When You Can't Dance...

In my previous post, I wrote on injury and how demoralizing it can be for a dancer. Sitting out is a terrible feeling. Your soul is screaming to dance and it breaks your heart that your body isn't able to facilitate that kind of movement.

I've been there. I was extremely demoralized myself when I wrote that piece. I've been struggling with a rotated vertebrae and twisted ribs that made it hard to breathe, slouch, and turn my neck to drive, let alone dance from Halloween until late December of 2012 (although, I had some pretty fabulous posture for a few months). I spent nights crying in frustration, or trying not to because it hurt to gasp for air. I didn't know what to do.

I sat out of a lot of classes. At my university, dancers who sit out of class fill out observation forms. Basically, you watch for specific things and answer questions. You write about dance and learn to develop a critical eye. I've always been a harsh critic watching dance, but a few things happened while I was watching that had never happened to me before:
  1. I got to know the dancers around me. I mean really. I really watched them for the first time, without looking for things to make my dancing better or for things that they were doing wrong. I looked for dancing. Just pure movement. What came of it? I fell in love with literally every dancer around me at some point. And that made me so much more grateful for where I was and the opportunities I had.
  2. I improved. Now that I'm dancing again (although not without pain), I feel that something has changed. Watching classes made me a better dancer. I notice this particularly in my modern class (strangely, the class I did not have to fill out observation forms for). When I came back to dance in late January, after 3 months having not danced a full modern class, I suddenly was on. On my leg. On my center. On fire. I absorbed so many nuances of the style and technique that I just never saw when I had to dance it just by watching.
  3. My dynamic range is so much bigger. I have so many more choices now, simply because I took the time to watch. Watching other people make choices that I would never make prompts me to take risks and go where I would never go before, now that I know what's possible.
So I dare you to sit out and watch a class. Even if you're not injured. Heck, I think everybody should sit out and watch a class every once in a while. You start to see things you've never seen before, and it changes you. Since I took literally a 3 month break from classes, I've seen such a change in my dancing that I hardly recognize myself anymore. My muscles and skeleton move more efficiently, I'm more relaxed (I'm a pretty uptight, organized, anal retentive person, usually...if you can't tell already), and I'm in love with all of the dancers I know.

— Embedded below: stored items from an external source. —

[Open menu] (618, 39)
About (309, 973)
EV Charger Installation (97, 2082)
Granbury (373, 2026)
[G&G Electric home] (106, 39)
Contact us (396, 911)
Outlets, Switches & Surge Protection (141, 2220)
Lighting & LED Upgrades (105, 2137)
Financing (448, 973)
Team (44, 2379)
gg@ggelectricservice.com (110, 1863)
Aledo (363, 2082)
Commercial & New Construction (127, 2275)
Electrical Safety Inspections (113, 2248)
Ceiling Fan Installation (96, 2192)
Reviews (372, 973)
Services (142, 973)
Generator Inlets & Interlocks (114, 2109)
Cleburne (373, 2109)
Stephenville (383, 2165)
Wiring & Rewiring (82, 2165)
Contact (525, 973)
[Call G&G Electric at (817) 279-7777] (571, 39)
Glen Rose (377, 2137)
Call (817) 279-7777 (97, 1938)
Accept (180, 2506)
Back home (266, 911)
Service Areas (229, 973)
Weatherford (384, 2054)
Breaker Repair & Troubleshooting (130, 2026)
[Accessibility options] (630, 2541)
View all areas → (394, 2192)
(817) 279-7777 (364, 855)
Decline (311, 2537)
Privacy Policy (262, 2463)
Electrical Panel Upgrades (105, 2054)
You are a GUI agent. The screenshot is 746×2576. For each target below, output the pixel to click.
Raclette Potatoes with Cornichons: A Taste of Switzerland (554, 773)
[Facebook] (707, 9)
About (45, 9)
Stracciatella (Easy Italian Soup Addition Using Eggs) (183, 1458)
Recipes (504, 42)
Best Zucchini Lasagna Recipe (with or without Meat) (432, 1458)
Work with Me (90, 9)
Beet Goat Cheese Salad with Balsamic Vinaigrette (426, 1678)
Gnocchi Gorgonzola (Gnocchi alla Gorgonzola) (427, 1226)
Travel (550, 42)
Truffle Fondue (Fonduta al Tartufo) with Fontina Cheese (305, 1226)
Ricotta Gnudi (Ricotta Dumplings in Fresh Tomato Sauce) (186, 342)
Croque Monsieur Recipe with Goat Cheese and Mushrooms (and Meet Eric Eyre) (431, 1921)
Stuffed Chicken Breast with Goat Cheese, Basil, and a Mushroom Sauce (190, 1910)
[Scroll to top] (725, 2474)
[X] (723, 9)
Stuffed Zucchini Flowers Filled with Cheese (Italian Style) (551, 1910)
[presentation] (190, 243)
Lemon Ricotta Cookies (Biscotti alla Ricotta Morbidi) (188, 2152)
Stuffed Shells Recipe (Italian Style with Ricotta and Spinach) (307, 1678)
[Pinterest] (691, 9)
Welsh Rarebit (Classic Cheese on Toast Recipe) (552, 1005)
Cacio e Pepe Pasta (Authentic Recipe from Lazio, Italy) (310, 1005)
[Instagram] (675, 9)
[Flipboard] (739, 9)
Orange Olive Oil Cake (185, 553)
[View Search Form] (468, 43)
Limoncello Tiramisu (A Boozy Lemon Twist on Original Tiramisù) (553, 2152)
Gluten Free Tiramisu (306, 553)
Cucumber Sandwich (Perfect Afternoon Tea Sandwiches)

How did I see the change? I performed in our biggest show of the year in December, when my back was hurting so much I couldn't breathe sometimes and I depressed my navicular on opening night (leading to shin splints so bad I was limping for 2 weeks). However, I danced completely normally and characteristically of myself. In January, only a month later, I watched a video of myself dancing in a rehearsal video for a different piece. Sure, the styles were different and I wasn't in as much pain in the second video. But I looked different. I saw a different side of myself. I had never seen myself dance so freely, so relaxed. That's when I knew that taking the time off and changing my view on dance and on my injuries had made me a stronger person. Being a stronger person made me a stronger dancer, and it liberated me and made me capable of everything and anything I could think of. Sure, I'm still working on it, but I know that that break was crucial for me.

So if you're injured, please take this as an inspiration. Watch dance, but don't watch idly or critically. Watch actively, with what my sociology teacher calls "beginner's mind." Have no expectations and watch like you've never seen dance before. Like a sponge, absorb every nuance that you possibly can. You'll miss moving a lot, and I promise that it will be frustrating to sit out, all the same. But it could make all the difference, like it has for me.